The 'efficient' aitia, here the sculptor's chiselling, hammering, and smoothing down the stone, is closest to a 'cause' in the (or 'a') present-day sense. It is hard to see the material and the formal aitiai as 'causes' in any way we would recognise today.

The material aitia does not have effects because matter (hyle) is not a cause in a modern sense and whether it is self-sufficient depends on whether the Aristotelian substance (ousia) of which it consists is self-sufficient.

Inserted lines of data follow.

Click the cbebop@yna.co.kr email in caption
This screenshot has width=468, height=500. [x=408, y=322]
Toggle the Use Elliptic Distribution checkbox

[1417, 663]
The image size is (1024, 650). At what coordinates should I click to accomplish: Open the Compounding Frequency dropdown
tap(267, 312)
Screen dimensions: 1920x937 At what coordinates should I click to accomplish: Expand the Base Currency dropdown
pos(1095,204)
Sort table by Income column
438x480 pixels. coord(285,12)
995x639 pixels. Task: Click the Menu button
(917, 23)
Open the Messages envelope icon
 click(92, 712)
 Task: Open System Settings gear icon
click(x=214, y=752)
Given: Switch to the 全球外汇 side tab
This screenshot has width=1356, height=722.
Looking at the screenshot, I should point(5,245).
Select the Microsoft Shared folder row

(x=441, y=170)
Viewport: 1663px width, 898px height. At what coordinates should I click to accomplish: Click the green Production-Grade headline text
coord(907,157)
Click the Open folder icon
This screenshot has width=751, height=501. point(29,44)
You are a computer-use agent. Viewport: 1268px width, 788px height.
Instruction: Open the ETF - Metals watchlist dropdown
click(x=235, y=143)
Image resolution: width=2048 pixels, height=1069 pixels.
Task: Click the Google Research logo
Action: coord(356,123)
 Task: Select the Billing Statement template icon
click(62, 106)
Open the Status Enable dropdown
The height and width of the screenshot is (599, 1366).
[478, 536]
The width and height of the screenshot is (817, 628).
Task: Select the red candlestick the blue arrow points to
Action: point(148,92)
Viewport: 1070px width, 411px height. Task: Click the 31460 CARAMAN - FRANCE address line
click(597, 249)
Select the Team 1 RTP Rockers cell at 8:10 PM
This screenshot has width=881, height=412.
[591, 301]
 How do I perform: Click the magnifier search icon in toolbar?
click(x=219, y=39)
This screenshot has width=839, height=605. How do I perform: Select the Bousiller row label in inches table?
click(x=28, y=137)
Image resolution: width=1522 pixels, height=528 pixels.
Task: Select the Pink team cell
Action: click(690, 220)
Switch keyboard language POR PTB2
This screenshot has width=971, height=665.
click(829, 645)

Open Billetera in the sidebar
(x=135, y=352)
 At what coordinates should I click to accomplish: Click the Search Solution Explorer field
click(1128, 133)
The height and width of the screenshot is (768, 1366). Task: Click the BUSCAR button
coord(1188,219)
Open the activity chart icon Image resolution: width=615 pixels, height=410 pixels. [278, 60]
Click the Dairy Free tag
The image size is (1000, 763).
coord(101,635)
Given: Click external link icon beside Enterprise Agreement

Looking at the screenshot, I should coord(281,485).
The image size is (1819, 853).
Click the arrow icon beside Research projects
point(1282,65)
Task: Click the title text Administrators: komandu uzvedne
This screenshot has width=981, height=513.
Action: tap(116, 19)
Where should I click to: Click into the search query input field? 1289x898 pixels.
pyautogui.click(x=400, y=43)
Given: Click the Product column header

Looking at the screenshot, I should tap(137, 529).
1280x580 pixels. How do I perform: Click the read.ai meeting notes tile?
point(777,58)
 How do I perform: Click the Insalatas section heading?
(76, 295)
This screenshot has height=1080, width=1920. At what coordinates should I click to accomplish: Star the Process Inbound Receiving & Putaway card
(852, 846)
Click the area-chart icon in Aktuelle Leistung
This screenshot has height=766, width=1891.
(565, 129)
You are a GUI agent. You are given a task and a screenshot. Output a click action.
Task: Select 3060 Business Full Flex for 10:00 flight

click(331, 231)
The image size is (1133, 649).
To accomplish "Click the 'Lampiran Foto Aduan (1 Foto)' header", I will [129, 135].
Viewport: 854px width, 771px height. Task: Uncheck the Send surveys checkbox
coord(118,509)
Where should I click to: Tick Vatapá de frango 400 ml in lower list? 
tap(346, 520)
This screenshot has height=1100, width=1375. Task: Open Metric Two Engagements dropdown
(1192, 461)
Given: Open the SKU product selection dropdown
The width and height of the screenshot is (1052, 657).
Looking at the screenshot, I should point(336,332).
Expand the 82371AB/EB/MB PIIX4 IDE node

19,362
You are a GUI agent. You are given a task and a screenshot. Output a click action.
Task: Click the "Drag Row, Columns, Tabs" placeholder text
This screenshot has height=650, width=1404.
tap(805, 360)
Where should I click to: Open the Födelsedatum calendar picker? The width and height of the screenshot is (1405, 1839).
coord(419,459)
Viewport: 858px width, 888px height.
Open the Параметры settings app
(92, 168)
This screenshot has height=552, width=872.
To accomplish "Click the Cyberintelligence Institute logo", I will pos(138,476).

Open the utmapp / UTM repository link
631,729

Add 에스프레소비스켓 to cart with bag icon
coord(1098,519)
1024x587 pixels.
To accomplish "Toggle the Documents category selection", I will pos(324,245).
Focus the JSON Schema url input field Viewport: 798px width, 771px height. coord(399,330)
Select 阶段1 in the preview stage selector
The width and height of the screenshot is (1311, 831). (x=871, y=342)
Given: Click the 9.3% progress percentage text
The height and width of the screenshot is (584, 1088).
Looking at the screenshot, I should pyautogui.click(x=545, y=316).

Hyle and the samavayi-karana reconciled

Suppose we make a jug from clay. Aristotle would call the clay the hyle (material aitia) of the jug. In Hindu thought the clay of the jug would likewise be its samavayi. Hindu thought enters the causal realm at this point. We see how (material) cause and effect appear in Hinduism :

The material cause such as the clay is technically called the samavayi-karana of the jug. Samavaya means ... an intimate, inseparable relation of inherence. A karana is called samavayi when its materials are found inseparably connected with the materials of the effect. Asamavayi-karana is that which produces its effects through the medium of of the samavayi or material cause of the jug, e.g. the clay is not the cause of the colour of the jug but the colour of the clay is the cause of the colour of the jug. The colour of the clay which exists in the clay in inseparable relation is the cause of the colour of the jug. This colour of the clay is thus called the asamavayi cause of the jug. (Surendranath Dasgupta, A History of Indian Philosophy, I, Cambridge : CUP, 1963 : 322.)

The interlock between Aristotle's material aitia (hyle) and the Hindu samavayi is fairly exact. The stone of Aristotle's statue is the clay of the Hindu jug.

Reading _______________________________________________________________________

Aristotle, Physics, II.3 & Metaphysics H.4.

  • thanks, useful addition. but, did you read the linked to article on hinduism!?
    – confused
    Nov 13, 2018 at 9:53
  • @confused. I have amended my answer to make the salient points more salient and to address the non-comparability of Aristotelian aitiai and Hindu causes directly.
    – Geoffrey Thomas
    Nov 13, 2018 at 11:04
  • Thanks - hope it's of help. Look forward to other contributions from you. Best - Geoffrey
    – Geoffrey Thomas
    Nov 13, 2018 at 12:40
  • @confused. I have added specific points about Hindu thought. It is now my opinion that there is a distinction point of similarity between Aristotle and Hindu thought as regards the so-called 'material cause'.